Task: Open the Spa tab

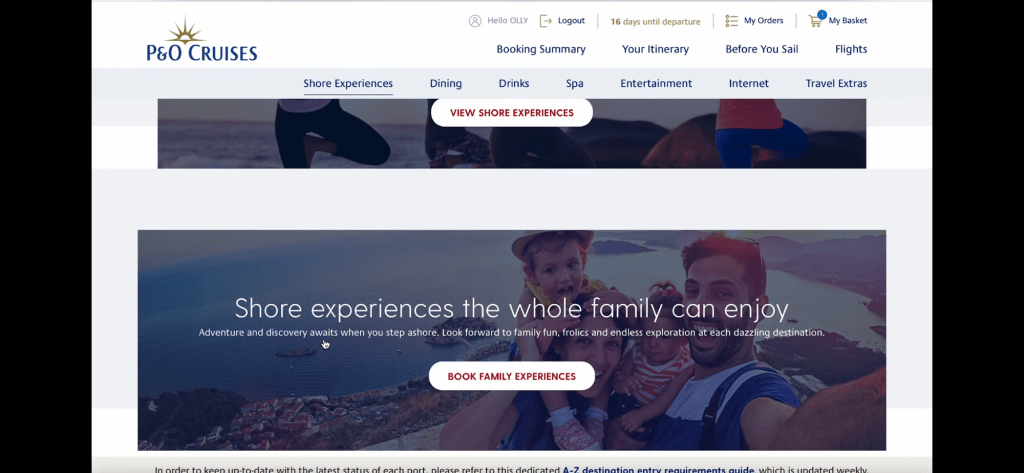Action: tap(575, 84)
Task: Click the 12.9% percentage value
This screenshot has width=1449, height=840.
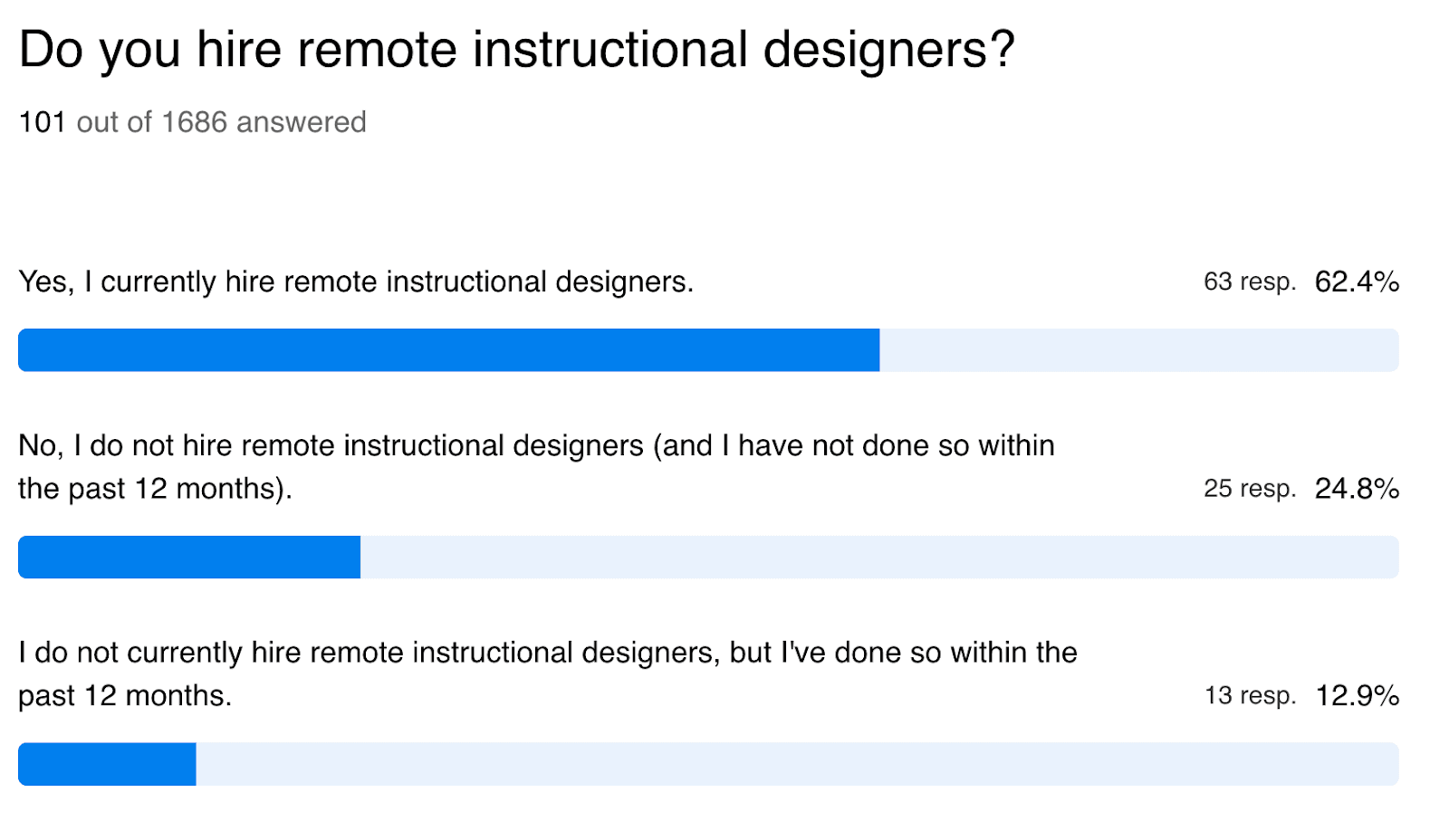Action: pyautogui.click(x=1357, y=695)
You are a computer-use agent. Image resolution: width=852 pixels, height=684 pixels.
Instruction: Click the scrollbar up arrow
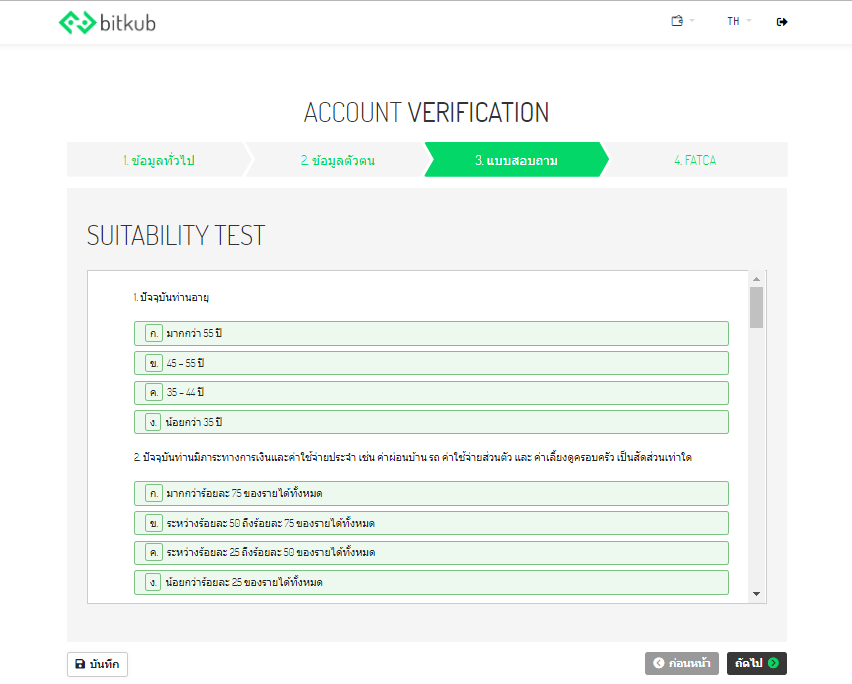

The exercise:
Can you copy out every line of the items above word for word, leaving out the pictures?

Result of the exercise:
Task: Open the Spa tab

Action: tap(575, 84)
Task: Click the 12.9% percentage value
This screenshot has width=1449, height=840.
Action: pyautogui.click(x=1357, y=695)
You are a computer-use agent. Image resolution: width=852 pixels, height=684 pixels.
Instruction: Click the scrollbar up arrow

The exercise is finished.